She knows she has to go home and talk to mum, but she's very concerned that once back in Cork her mum is not going to be very happy with her at all, but she knows that she has to go and do it, so off she goes from Liverpool on the ferry from Liverpool.

Dad's extremely worried that once back in Cork, her mum won’t let her leave, so he has a good think about it. Mum planned to be in Cork for a week, and then she's supposed to come back on the Sunday night ferry into Liverpool. What he does is, on the week before,  he books a weeks holiday. Goes to the post office, and he draws out all his savings, packs a bag, and gets on the train to Liverpool and waits at the ferry terminal for Mum to get off the ship. 

I said, “What were you gonna do?
He said, “Well, I was gonna go and get on it, and bring her back.
I had an overnight bag, and a couple of weeks money and my cornet case, so I was going to go to Cork, and I was going to go and find her, and she was coming back with me”

So how did that pan out?

Well, the ferry docked and loads of people came off and cars and everything and the flood of people got slower and slower, and then eventually it was just the odd person, and i'm starting to get that feeling that she's not coming. I walked up the car ramp and said to the fella, “Is that everybody off?”

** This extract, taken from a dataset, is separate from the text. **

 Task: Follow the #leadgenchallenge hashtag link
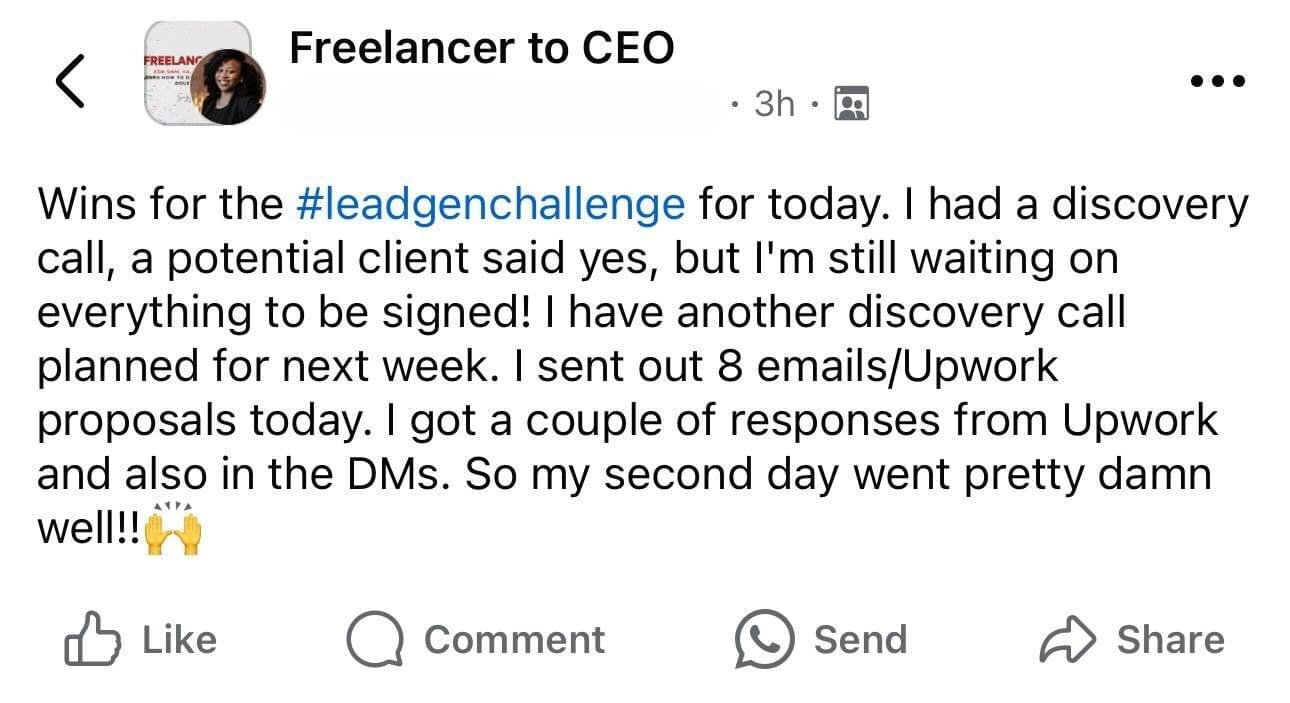491,204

He said,“No, there's an Irish lass at the back who's still getting the things together. She yours?"

He said, “She is!”

So Mum is the last one off the ferry, walking down the ramp, looking very small and fragile and obviously very upset, so he gives her a big hug, and then they walk back up Lime Street to The train station and get the train back to St Helens.

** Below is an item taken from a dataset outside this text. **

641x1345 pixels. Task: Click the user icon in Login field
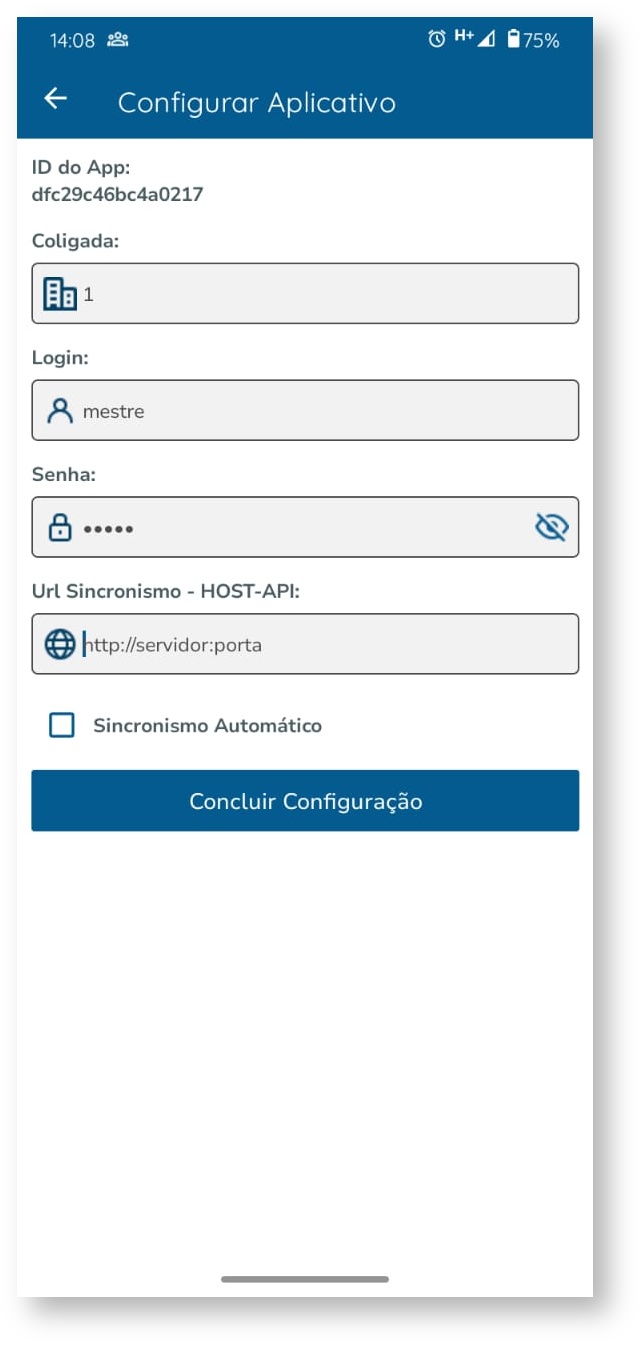pos(60,411)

“That was a very worrying time for both me and your mum”

We never really heard much from Mums side. 

Whenever she talked about her own mum she would get teary, and then would blink away the tears and get the look of defiant resilience and say something determined and optimistic like 

“it’s worked out well for us, because we’ve got you lot” 
Or
“We’ve had some difficult times, but we’ve stuck together and your Dad’s been a good husband”

PS Trust dad to take his cornet case!